• Problem statement:
The response must reproduce every record below without alteration.

=== The input ===

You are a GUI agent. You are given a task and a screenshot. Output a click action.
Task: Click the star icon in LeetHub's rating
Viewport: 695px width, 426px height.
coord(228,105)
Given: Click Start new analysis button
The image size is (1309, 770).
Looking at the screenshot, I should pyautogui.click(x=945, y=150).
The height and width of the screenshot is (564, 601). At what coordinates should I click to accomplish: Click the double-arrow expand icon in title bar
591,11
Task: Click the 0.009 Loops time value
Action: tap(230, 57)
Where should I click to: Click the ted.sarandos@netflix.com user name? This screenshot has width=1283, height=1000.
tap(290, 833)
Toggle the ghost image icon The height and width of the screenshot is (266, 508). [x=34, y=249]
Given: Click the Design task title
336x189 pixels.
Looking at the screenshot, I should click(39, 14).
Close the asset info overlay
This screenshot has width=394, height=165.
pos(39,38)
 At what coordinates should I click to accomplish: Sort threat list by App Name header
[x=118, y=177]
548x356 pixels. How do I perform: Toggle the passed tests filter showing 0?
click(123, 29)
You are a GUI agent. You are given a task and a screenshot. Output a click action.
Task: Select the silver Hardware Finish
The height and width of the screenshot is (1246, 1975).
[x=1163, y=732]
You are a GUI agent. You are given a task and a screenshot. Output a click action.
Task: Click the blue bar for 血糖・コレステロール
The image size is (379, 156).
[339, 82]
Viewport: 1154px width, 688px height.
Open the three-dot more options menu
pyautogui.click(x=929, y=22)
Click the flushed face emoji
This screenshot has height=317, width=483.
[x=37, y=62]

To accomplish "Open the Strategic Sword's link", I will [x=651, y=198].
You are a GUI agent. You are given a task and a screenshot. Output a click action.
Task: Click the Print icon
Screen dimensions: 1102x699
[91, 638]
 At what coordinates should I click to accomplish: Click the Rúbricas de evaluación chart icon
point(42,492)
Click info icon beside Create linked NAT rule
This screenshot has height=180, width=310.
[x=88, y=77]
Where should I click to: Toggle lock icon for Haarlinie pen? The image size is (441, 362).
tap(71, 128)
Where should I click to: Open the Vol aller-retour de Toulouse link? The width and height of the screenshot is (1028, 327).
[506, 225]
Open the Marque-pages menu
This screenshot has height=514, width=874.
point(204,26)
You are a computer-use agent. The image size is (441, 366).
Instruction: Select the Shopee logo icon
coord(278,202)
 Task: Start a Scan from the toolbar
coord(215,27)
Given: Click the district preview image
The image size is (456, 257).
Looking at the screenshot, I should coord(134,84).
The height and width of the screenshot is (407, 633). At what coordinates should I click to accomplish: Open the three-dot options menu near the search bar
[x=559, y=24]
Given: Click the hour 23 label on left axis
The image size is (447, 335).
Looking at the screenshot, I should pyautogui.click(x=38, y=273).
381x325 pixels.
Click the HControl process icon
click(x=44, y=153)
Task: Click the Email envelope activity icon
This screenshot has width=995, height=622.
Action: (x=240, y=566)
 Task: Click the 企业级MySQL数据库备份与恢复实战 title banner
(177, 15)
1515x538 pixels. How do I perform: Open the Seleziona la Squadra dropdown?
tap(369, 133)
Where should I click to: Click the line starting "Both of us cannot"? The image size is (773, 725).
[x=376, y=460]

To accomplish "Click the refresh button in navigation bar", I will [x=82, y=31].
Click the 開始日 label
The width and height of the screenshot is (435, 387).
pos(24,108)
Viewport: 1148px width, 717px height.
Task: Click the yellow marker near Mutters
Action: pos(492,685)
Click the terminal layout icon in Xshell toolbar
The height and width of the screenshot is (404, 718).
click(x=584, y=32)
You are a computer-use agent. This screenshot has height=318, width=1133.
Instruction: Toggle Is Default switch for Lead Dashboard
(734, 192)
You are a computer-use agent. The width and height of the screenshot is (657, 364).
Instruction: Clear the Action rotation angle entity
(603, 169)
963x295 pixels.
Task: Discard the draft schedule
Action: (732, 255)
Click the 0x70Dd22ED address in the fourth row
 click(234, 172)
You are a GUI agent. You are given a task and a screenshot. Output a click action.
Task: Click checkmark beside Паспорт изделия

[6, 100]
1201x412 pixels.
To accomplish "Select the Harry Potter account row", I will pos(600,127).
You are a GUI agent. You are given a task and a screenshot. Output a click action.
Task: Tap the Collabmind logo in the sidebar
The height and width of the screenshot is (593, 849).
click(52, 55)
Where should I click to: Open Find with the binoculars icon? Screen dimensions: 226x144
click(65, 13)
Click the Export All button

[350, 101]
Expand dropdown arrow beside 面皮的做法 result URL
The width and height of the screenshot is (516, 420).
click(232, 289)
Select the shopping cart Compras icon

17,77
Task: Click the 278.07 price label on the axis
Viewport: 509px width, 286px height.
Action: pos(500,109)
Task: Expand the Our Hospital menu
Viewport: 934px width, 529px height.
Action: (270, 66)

===

• Solution for this exercise:
You are a GUI agent. You are given a task and a screenshot. Output a click action.
Task: Click the star icon in LeetHub's rating
Viewport: 695px width, 426px height.
coord(228,105)
Given: Click Start new analysis button
The image size is (1309, 770).
Looking at the screenshot, I should pyautogui.click(x=945, y=150).
The height and width of the screenshot is (564, 601). At what coordinates should I click to accomplish: Click the double-arrow expand icon in title bar
591,11
Task: Click the 0.009 Loops time value
Action: tap(230, 57)
Where should I click to: Click the ted.sarandos@netflix.com user name? This screenshot has width=1283, height=1000.
tap(290, 833)
Toggle the ghost image icon The height and width of the screenshot is (266, 508). [x=34, y=249]
Given: Click the Design task title
336x189 pixels.
Looking at the screenshot, I should click(39, 14).
Close the asset info overlay
This screenshot has width=394, height=165.
pos(39,38)
 At what coordinates should I click to accomplish: Sort threat list by App Name header
[x=118, y=177]
548x356 pixels. How do I perform: Toggle the passed tests filter showing 0?
click(123, 29)
You are a GUI agent. You are given a task and a screenshot. Output a click action.
Task: Select the silver Hardware Finish
The height and width of the screenshot is (1246, 1975).
[x=1163, y=732]
You are a GUI agent. You are given a task and a screenshot. Output a click action.
Task: Click the blue bar for 血糖・コレステロール
The image size is (379, 156).
[339, 82]
Viewport: 1154px width, 688px height.
Open the three-dot more options menu
pyautogui.click(x=929, y=22)
Click the flushed face emoji
This screenshot has height=317, width=483.
[x=37, y=62]

To accomplish "Open the Strategic Sword's link", I will [x=651, y=198].
You are a GUI agent. You are given a task and a screenshot. Output a click action.
Task: Click the Print icon
Screen dimensions: 1102x699
[91, 638]
 At what coordinates should I click to accomplish: Click the Rúbricas de evaluación chart icon
point(42,492)
Click info icon beside Create linked NAT rule
This screenshot has height=180, width=310.
[x=88, y=77]
Where should I click to: Toggle lock icon for Haarlinie pen? The image size is (441, 362).
tap(71, 128)
Where should I click to: Open the Vol aller-retour de Toulouse link? The width and height of the screenshot is (1028, 327).
[506, 225]
Open the Marque-pages menu
This screenshot has height=514, width=874.
point(204,26)
You are a computer-use agent. The image size is (441, 366).
Instruction: Select the Shopee logo icon
coord(278,202)
 Task: Start a Scan from the toolbar
coord(215,27)
Given: Click the district preview image
The image size is (456, 257).
Looking at the screenshot, I should coord(134,84).
The height and width of the screenshot is (407, 633). At what coordinates should I click to accomplish: Open the three-dot options menu near the search bar
[x=559, y=24]
Given: Click the hour 23 label on left axis
The image size is (447, 335).
Looking at the screenshot, I should pyautogui.click(x=38, y=273).
381x325 pixels.
Click the HControl process icon
click(x=44, y=153)
Task: Click the Email envelope activity icon
This screenshot has width=995, height=622.
Action: (x=240, y=566)
 Task: Click the 企业级MySQL数据库备份与恢复实战 title banner
(177, 15)
1515x538 pixels. How do I perform: Open the Seleziona la Squadra dropdown?
tap(369, 133)
Where should I click to: Click the line starting "Both of us cannot"? The image size is (773, 725).
[x=376, y=460]

To accomplish "Click the refresh button in navigation bar", I will [x=82, y=31].
Click the 開始日 label
The width and height of the screenshot is (435, 387).
pos(24,108)
Viewport: 1148px width, 717px height.
Task: Click the yellow marker near Mutters
Action: pos(492,685)
Click the terminal layout icon in Xshell toolbar
The height and width of the screenshot is (404, 718).
click(x=584, y=32)
You are a computer-use agent. This screenshot has height=318, width=1133.
Instruction: Toggle Is Default switch for Lead Dashboard
(734, 192)
You are a computer-use agent. The width and height of the screenshot is (657, 364).
Instruction: Clear the Action rotation angle entity
(603, 169)
963x295 pixels.
Task: Discard the draft schedule
Action: (732, 255)
Click the 0x70Dd22ED address in the fourth row
 click(234, 172)
You are a GUI agent. You are given a task and a screenshot. Output a click action.
Task: Click checkmark beside Паспорт изделия

[6, 100]
1201x412 pixels.
To accomplish "Select the Harry Potter account row", I will pos(600,127).
You are a GUI agent. You are given a task and a screenshot. Output a click action.
Task: Tap the Collabmind logo in the sidebar
The height and width of the screenshot is (593, 849).
click(52, 55)
Where should I click to: Open Find with the binoculars icon? Screen dimensions: 226x144
click(65, 13)
Click the Export All button

[350, 101]
Expand dropdown arrow beside 面皮的做法 result URL
The width and height of the screenshot is (516, 420).
click(232, 289)
Select the shopping cart Compras icon

17,77
Task: Click the 278.07 price label on the axis
Viewport: 509px width, 286px height.
Action: pos(500,109)
Task: Expand the Our Hospital menu
Viewport: 934px width, 529px height.
Action: (270, 66)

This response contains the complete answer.